Encouraged by this, I switched to parallel-implicit coupling. However, with this scheme, the FSI coupling is not as smooth. Using an implicit time-discretization on the CFD solver side, the coupling remains stable, but the results are not smooth. When switching to an explicit time-discretization, the coupling diverges. I am currently investigating the cause of this behavior.

From the documentation, I identified two key differences between serial-implicit and parallel-implicit coupling:

  1. Data Exchange Timing:
  • In serial-implicit, the first participant uses the data from the previous iteration of the second participant to compute its solution for the current iteration. This updated solution is then sent to the second participant, which uses it to compute its own solution for the current iteration.
  • In parallel-implicit, both solvers update their solutions for the current iteration simultaneously, using only the data from the previous iteration.
  1. Acceleration Method Application:
  • In serial-implicit, acceleration is applied only to the coupling data exchanged from the second to the first participant.
  • In parallel-implicit, acceleration is applied to all coupling data in both directions.

Are there any other significant differences between these two coupling schemes that I should be aware of?

Thank you in advance for your insights!

Best regards,
Guillaume De Nayer

Hi Guillaume,

That’s a good summary.

For constant underrelaxation, parallel-implicit coupling brings no benefits as you need twice as many iterations as for serial-implicit coupling.
Only for quasi-Newton coupling, parallel-implicit brings a numerical benefit.

What exactly do you mean by “not smooth”?

That explicit coupling diverges for FSI3 is the usual behavior in my experience.

In case you want to read more, I write about these things in Section 3 in my dissertation: https://mediatum.ub.tum.de/doc/1320661/document.pdf

Benjamin

Hi Benjamin,

Yes, explicit coupling cannot work with FSI3. This coupled problem is too challenging to solve without FSI subiterations.

Clarification on “Not Smooth”

  • With serial-implicit, the time evolution of the forces (lift and drag) is smooth, as expected.
  • With parallel-implicit, the forces exhibit non-physical numerical oscillations over time, which is why I described the results as “not smooth.”

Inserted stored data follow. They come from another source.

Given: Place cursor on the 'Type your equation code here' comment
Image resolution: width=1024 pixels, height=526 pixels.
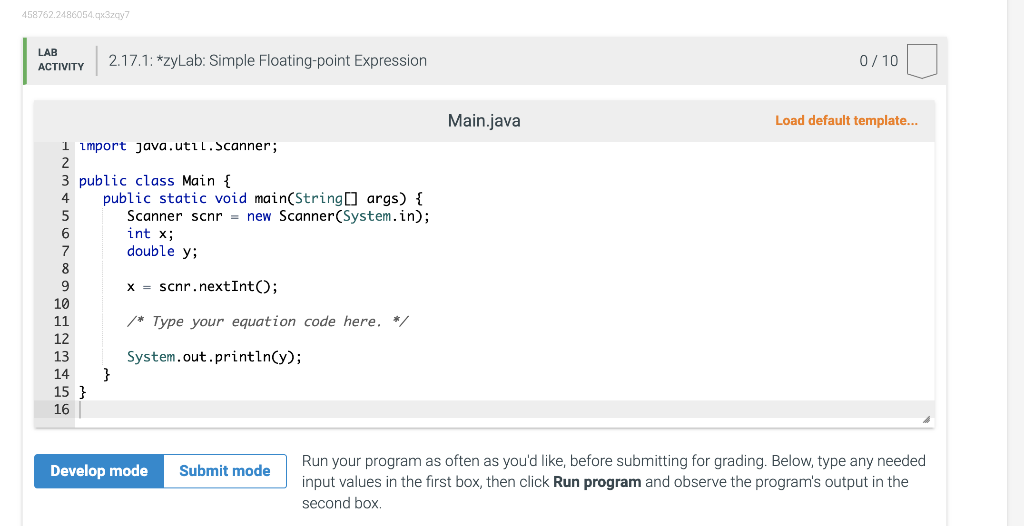Looking at the screenshot, I should point(267,321).
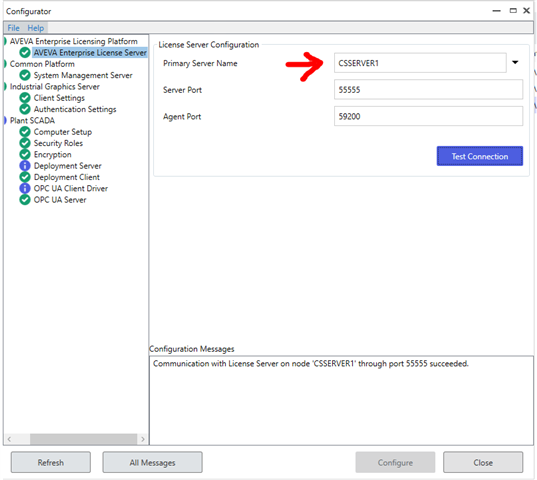
Task: Click the green check icon beside AVEVA Enterprise License Server
Action: pos(25,52)
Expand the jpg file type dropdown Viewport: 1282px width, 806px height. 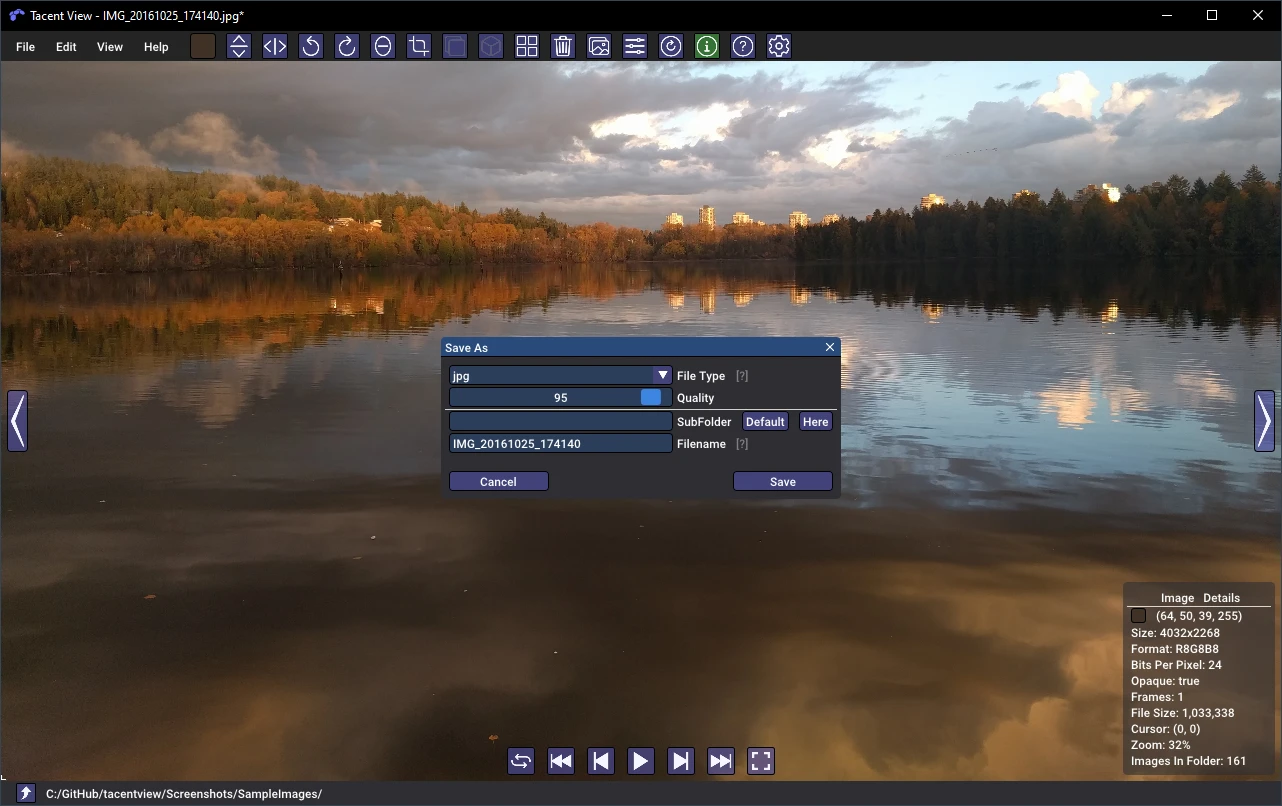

These oscillations can be reduced by setting a lower relative-convergence-measure threshold. Typically:

  • With serial-implicit, a value of 10⁻⁵ is sufficient, and the results are stable.
  • With parallel-implicit, I need to set it to 10⁻⁶ to avoid numerical oscillations in the forces.

Best,
Guillaume

OK, I see. Yes, sth like this I also observed with underrelaxation. This problem should go away with quasi-Newton however :crossed_fingers:

The “non smooth” results issue I observed with the parallel-implicit scheme is solved. The checkpoints in my CFD solver were not correctly implemented.